Update the records from the line with "752x423 pixels." through the end of the records, replacing "antenna icon" with "antenna button" and leaving everything else unchanged.

[Collection entries]
[start]
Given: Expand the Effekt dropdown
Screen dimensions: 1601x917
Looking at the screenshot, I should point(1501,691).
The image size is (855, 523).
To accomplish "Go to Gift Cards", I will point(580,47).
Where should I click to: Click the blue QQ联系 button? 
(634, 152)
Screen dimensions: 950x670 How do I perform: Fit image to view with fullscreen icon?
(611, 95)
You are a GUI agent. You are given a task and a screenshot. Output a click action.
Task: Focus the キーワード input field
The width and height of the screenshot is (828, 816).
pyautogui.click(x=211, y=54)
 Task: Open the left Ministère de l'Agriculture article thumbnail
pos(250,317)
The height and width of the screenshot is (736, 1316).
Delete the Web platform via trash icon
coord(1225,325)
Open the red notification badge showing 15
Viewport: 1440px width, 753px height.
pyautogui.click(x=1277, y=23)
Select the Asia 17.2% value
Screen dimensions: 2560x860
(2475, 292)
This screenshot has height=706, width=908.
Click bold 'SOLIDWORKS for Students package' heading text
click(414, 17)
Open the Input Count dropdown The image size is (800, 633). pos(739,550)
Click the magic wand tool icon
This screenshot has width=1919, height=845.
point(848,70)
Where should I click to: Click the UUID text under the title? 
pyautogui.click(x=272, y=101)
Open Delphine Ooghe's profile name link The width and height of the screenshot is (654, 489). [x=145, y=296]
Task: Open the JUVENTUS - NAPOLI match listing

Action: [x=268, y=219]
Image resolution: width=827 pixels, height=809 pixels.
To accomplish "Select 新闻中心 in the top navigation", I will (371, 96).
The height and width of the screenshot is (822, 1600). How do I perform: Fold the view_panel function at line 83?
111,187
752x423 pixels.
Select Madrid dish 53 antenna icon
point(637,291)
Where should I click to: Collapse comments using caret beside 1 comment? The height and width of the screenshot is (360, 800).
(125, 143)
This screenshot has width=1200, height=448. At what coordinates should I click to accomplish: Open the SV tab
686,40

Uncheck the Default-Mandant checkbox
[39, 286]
[end]
Written reply.
752x423 pixels.
Select Madrid dish 53 antenna button
point(637,291)
Where should I click to: Collapse comments using caret beside 1 comment? The height and width of the screenshot is (360, 800).
(125, 143)
This screenshot has width=1200, height=448. At what coordinates should I click to accomplish: Open the SV tab
686,40

Uncheck the Default-Mandant checkbox
[39, 286]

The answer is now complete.